Bomb program stepped up at another facility to maintain posture with Wes

Two days after WND’s exclusive report on the devastating explosions at Iran’s Fordow nuclear site, Tehran informed the United Nations’ nuclear watchdog it was going to install thousands of modern centrifuges at another of its nuclear facilities in an apparent move to restore its bargaining position.

In a Jan. 23 letter to the U.N.’s International Atomic Energy Agency, the IAEA, Iran said it plans to install thousands of its upgraded centrifuges at the Natanz facility.

Russian Foreign Minister Sergei Lavrov said in Moscow today that Iran has every legal right under its obligations to the IAEA to enrich uranium, even with the more modern centrifuges.

Iranian media viewed Lavrov’s remarks as supportive of the decision. But the Russian minister also urged the Islamic regime to “freeze enrichment operations” during the negotiations with the 5-plus-1 countries, the permanent members of the U.N. Security Council plus Germany.

The White House this afternoon called Iran’s decision “provocative.”

As a former spy in the Iranian Revolutionary Guard, Reza Kahlili has the riveting, inside story, and you can read it in “A Time To Betray,” available at WND’s Superstore

Iran, whose economy has been battered by the international sanctions brought by its illicit nuclear program, apparently has lost much of its negotiating position since the incident at Fordow.

The facility, deep under a mountain and immune to conventional airstrikes and most bunker-busting bombs, already had the more modern centrifuges, which could enrich uranium two to three times faster to the 20-percent level, a critical step to weaponization grade.

As reported by WND Jan. 24 with updates on Jan. 27, 29 and 30, explosions rocked the Fordow site Jan. 21, trapping scores of workers, including 16 North Korean technicians and military attaches.
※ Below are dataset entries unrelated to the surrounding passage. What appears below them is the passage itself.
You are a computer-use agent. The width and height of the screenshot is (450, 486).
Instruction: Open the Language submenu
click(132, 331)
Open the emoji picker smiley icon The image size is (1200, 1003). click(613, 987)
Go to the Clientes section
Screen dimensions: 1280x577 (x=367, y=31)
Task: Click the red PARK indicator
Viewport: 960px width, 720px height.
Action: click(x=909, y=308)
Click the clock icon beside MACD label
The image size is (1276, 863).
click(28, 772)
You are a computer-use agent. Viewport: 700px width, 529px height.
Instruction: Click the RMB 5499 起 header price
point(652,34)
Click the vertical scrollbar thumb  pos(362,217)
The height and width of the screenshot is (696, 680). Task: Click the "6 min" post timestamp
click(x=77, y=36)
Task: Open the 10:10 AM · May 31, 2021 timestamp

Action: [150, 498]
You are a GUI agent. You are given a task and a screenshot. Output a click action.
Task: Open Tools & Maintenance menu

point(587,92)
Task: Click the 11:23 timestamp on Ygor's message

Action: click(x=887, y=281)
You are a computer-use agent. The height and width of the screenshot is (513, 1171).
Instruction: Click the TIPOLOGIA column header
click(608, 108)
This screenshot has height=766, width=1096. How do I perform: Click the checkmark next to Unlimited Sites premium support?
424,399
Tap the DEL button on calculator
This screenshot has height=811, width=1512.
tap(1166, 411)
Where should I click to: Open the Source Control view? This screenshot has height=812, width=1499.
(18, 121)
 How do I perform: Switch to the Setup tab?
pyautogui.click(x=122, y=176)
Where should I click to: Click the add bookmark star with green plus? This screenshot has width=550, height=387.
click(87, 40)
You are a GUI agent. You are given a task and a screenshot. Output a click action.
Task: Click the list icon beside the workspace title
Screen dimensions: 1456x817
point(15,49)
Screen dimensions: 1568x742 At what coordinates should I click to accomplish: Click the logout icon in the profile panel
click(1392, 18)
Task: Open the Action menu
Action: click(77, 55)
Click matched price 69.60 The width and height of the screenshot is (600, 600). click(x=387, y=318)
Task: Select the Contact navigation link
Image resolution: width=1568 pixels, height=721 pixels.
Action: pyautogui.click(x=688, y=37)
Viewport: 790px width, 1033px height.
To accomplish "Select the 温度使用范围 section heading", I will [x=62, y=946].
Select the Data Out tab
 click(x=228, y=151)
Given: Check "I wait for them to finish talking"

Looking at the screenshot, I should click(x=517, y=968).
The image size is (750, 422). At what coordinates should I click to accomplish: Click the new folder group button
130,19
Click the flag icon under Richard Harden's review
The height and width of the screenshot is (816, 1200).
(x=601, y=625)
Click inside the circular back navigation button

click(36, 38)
The source for the information, a member of the security forces, said rescue efforts were delayed several days because of the fear of radiation.

The source said today some workers have been rescued and there have been casualties. He said a secret, underground tunnel with a stone-covered entrance door about two and a half miles away from the main entrances at Fordow is being used for the rescue efforts.

The source added that regime intelligence agents, since the explosion, have arrested dozens of security force members in charge of protecting Fordow.

The tunnel was built after the secret facility was revealed in 2009. The source said he would provide more information in the coming days to verify the explosions. The U.S. and Iran have denied the incident took place.

Iran’s unusual notification to the IAEA two days after the Fordow incident likely is an indication of panic by the regime. The incident at Fordow must have badly damaged its ability to enrich uranium to the 20-percent level. Accompanying the loss would be a weakening of Iran’s negotiating position with the world powers. Installing the same type of centrifuges at Natanz to keep the output of its highly enriched uranium at same level in its pursuit of a nuclear bomb would mitigate the loss.

European Council members discussed Fordow this morning, but the source said the world intelligence community does not have a full grasp of what really happened at the facility.

As WND previously reported, Iran received intelligence of planned covert operations on its nuclear facilities by Israel and other countries in the West in a last-ditch effort to avoid all-out war. Regime officials adopted a strategy to respond to Israel, with Quds Force members traveling to southern Lebanon to evacuate villages for a likely aggression against Israel.

The Quds Force is an elite international operations unit within Iran’s Islamic Revolutionary Guards Corps that reports directly to Iran’s supreme leader, Ayatollah Ali Khamenei.

Yesterday, Israeli Air Force jets, attacking inside Syria’s border with Lebanon, bombed a truck convoy that was apparently carrying missile parts and other equipment destined for Hezbollah. Quds Force members reportedly were in the convoy.

Ali Akbar Velayati, the senior adviser on international matters to the Islamic regime’s supreme leader, previously warned Israel that any attack on Syria would be construed as an attack on Iran. Today Iran, Syria and Hezbollah warned that there will be consequences for the attack.